Things went well for her and the rebellion, until one day she was tasked with poisoning Monsieur Segal, a favorite tactic of Mackandal. She failed after a fellow slave ratted on her and was caught. Realizing that Magalie was in league with the Maroons, Monsieur Segal ordered her to be tortured to find out information about the slave rebellion. When an overseer tried to restrain her with shackles, Magalie broke his knee with a kick, slipping from his grasp and escaping from the house.
As her master and the other overseers chased after her she fled into the sugarcane fields where she suddenly came upon the Traveler’s Forest. Though terrified by the sight of the dark, towering trees, the sound of the master and his aides behind her spurred her forward. She ran into the forest and arrived in Sybal Heim in the year 1879, jumping a century forward.
Her first few weeks in the city did not go well. Having arrived from Saint-Domingue, she was first placed in Heiros which Magalie took strong objection to. She had not come to Saint-Domingue by choice. Her home was in Africa and she wanted to live with other Africans, not with people from the strange land she’d been dragged to against her will. She threw such a fuss in her sybal form on her first night that when she applied for a transfer the following morning, Chaska herself delivered it to Colo, eager to be rid of the prickly little terror.
Magalie proved unstable while in sybal form, prone to frequent feral fits as circumstances aroused her anger. Calm one minute, a certain choice of words or bossy tone of phrase would set her raging the next. Too much attention and intervention by aides only made the tantrums worse.
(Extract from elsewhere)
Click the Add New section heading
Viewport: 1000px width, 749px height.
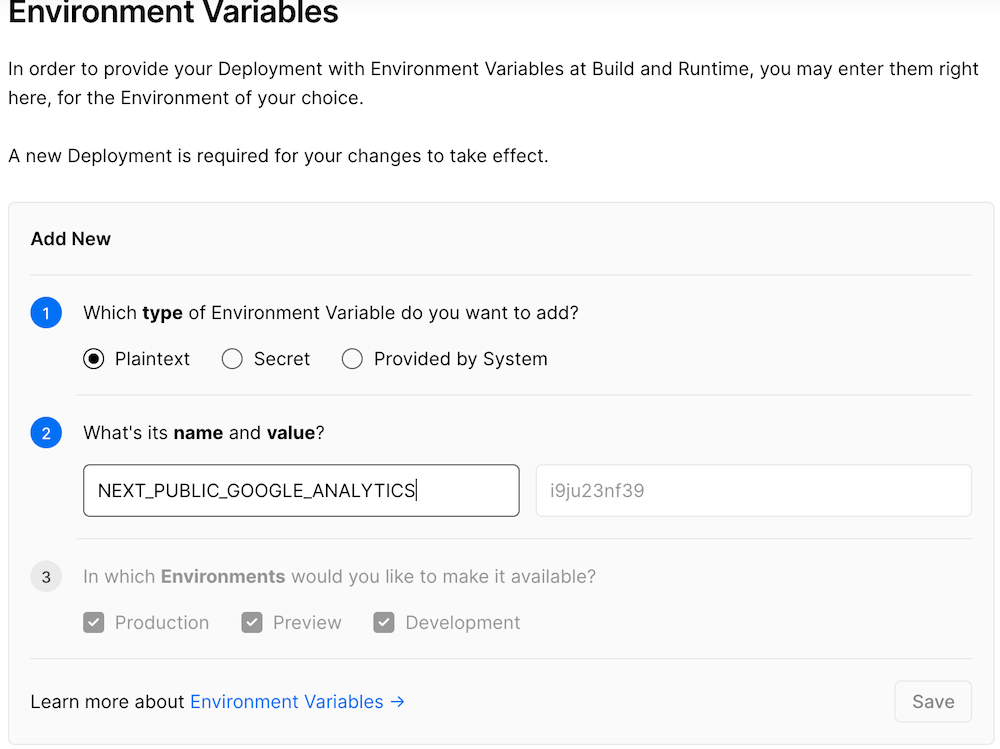point(71,239)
Because of her obstinancy and tendency to distance herself from others, Magalie was assigned to Ignatius Aquina an initiation aide who specialized in dealing with sour-tempered sybals with a loose-leashed touch. With his sybal’s power to lure and lead, his means of management was less direct, keeping an eye on her from a distance, using his power to nudge her out of potential confrontations and towards quieter, safer spaces. Under Ignatius’ guidance Magalie managed to cause less trouble, but the girl remained generally unhappy and her sybal prone to fits when things did not go just so.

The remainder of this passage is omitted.